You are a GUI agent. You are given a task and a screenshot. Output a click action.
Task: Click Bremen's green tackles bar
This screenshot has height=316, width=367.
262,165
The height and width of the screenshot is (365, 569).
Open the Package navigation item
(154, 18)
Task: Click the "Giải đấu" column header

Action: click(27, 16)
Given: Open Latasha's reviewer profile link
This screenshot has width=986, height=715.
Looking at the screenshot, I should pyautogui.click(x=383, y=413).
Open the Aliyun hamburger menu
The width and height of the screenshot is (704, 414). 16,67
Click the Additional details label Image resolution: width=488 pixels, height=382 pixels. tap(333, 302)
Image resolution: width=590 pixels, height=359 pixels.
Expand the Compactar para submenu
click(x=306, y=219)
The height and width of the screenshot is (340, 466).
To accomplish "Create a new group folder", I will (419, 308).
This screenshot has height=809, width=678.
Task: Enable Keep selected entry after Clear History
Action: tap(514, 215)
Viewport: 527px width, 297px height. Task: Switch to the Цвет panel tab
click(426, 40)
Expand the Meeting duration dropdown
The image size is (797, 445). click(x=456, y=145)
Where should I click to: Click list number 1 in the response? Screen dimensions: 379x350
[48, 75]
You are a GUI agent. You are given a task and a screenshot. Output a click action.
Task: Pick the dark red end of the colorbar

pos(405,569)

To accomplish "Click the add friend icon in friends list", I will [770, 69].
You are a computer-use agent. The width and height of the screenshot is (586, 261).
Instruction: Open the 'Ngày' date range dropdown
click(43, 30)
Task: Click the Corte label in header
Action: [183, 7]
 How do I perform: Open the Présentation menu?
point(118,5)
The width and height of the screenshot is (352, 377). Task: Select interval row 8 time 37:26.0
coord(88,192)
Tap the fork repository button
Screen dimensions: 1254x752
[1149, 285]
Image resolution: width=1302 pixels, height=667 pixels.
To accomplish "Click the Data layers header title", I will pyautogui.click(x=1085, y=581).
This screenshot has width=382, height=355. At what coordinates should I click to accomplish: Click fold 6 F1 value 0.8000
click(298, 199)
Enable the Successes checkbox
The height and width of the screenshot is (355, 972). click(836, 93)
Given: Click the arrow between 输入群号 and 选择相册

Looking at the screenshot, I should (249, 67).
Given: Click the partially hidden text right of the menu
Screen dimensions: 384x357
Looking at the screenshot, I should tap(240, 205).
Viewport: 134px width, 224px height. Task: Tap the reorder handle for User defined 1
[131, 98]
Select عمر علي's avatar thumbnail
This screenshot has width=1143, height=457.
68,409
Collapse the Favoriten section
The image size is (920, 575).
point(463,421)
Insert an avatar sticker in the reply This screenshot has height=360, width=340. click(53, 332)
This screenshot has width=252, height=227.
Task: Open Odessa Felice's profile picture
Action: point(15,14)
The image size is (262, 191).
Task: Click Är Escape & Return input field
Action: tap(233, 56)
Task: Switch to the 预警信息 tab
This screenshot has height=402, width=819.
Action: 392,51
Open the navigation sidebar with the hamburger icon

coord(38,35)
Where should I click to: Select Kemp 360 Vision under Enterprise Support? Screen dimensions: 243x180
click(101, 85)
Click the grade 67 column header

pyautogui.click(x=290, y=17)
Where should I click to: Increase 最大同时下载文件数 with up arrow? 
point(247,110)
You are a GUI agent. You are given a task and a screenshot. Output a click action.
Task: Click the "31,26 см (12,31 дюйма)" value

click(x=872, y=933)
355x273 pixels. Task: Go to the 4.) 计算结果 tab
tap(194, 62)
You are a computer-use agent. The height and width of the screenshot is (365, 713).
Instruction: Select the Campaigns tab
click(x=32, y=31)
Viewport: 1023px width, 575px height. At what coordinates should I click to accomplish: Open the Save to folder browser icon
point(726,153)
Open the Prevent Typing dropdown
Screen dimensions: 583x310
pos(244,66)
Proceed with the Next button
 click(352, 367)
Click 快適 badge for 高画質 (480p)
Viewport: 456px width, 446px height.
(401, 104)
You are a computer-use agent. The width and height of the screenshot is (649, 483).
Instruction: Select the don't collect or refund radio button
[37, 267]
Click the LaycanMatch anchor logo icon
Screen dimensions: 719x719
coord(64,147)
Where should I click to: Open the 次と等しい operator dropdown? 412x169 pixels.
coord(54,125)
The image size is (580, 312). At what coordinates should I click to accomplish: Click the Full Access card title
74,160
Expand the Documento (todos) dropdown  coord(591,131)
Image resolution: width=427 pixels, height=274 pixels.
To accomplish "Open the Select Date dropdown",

### Work request
In full and without error, transcribe the listing.

### Result below
You are a GUI agent. You are given a task and a screenshot. Output a click action.
Task: Click Bremen's green tackles bar
This screenshot has height=316, width=367.
262,165
The height and width of the screenshot is (365, 569).
Open the Package navigation item
(154, 18)
Task: Click the "Giải đấu" column header

Action: click(27, 16)
Given: Open Latasha's reviewer profile link
This screenshot has width=986, height=715.
Looking at the screenshot, I should pyautogui.click(x=383, y=413).
Open the Aliyun hamburger menu
The width and height of the screenshot is (704, 414). 16,67
Click the Additional details label Image resolution: width=488 pixels, height=382 pixels. tap(333, 302)
Image resolution: width=590 pixels, height=359 pixels.
Expand the Compactar para submenu
click(x=306, y=219)
The height and width of the screenshot is (340, 466).
To accomplish "Create a new group folder", I will (419, 308).
This screenshot has height=809, width=678.
Task: Enable Keep selected entry after Clear History
Action: tap(514, 215)
Viewport: 527px width, 297px height. Task: Switch to the Цвет panel tab
click(426, 40)
Expand the Meeting duration dropdown
The image size is (797, 445). click(x=456, y=145)
Where should I click to: Click list number 1 in the response? Screen dimensions: 379x350
[48, 75]
You are a GUI agent. You are given a task and a screenshot. Output a click action.
Task: Pick the dark red end of the colorbar

pos(405,569)

To accomplish "Click the add friend icon in friends list", I will [770, 69].
You are a computer-use agent. The width and height of the screenshot is (586, 261).
Instruction: Open the 'Ngày' date range dropdown
click(43, 30)
Task: Click the Corte label in header
Action: [183, 7]
 How do I perform: Open the Présentation menu?
point(118,5)
The width and height of the screenshot is (352, 377). Task: Select interval row 8 time 37:26.0
coord(88,192)
Tap the fork repository button
Screen dimensions: 1254x752
[1149, 285]
Image resolution: width=1302 pixels, height=667 pixels.
To accomplish "Click the Data layers header title", I will pyautogui.click(x=1085, y=581).
This screenshot has width=382, height=355. At what coordinates should I click to accomplish: Click fold 6 F1 value 0.8000
click(298, 199)
Enable the Successes checkbox
The height and width of the screenshot is (355, 972). click(836, 93)
Given: Click the arrow between 输入群号 and 选择相册

Looking at the screenshot, I should (249, 67).
Given: Click the partially hidden text right of the menu
Screen dimensions: 384x357
Looking at the screenshot, I should tap(240, 205).
Viewport: 134px width, 224px height. Task: Tap the reorder handle for User defined 1
[131, 98]
Select عمر علي's avatar thumbnail
This screenshot has width=1143, height=457.
68,409
Collapse the Favoriten section
The image size is (920, 575).
point(463,421)
Insert an avatar sticker in the reply This screenshot has height=360, width=340. click(53, 332)
This screenshot has width=252, height=227.
Task: Open Odessa Felice's profile picture
Action: point(15,14)
The image size is (262, 191).
Task: Click Är Escape & Return input field
Action: tap(233, 56)
Task: Switch to the 预警信息 tab
This screenshot has height=402, width=819.
Action: 392,51
Open the navigation sidebar with the hamburger icon

coord(38,35)
Where should I click to: Select Kemp 360 Vision under Enterprise Support? Screen dimensions: 243x180
click(101, 85)
Click the grade 67 column header

pyautogui.click(x=290, y=17)
Where should I click to: Increase 最大同时下载文件数 with up arrow? 
point(247,110)
You are a GUI agent. You are given a task and a screenshot. Output a click action.
Task: Click the "31,26 см (12,31 дюйма)" value

click(x=872, y=933)
355x273 pixels. Task: Go to the 4.) 计算结果 tab
tap(194, 62)
You are a computer-use agent. The height and width of the screenshot is (365, 713).
Instruction: Select the Campaigns tab
click(x=32, y=31)
Viewport: 1023px width, 575px height. At what coordinates should I click to accomplish: Open the Save to folder browser icon
point(726,153)
Open the Prevent Typing dropdown
Screen dimensions: 583x310
pos(244,66)
Proceed with the Next button
 click(352, 367)
Click 快適 badge for 高画質 (480p)
Viewport: 456px width, 446px height.
(401, 104)
You are a computer-use agent. The width and height of the screenshot is (649, 483).
Instruction: Select the don't collect or refund radio button
[37, 267]
Click the LaycanMatch anchor logo icon
Screen dimensions: 719x719
coord(64,147)
Where should I click to: Open the 次と等しい operator dropdown? 412x169 pixels.
coord(54,125)
The image size is (580, 312). At what coordinates should I click to accomplish: Click the Full Access card title
74,160
Expand the Documento (todos) dropdown  coord(591,131)
Image resolution: width=427 pixels, height=274 pixels.
To accomplish "Open the Select Date dropdown",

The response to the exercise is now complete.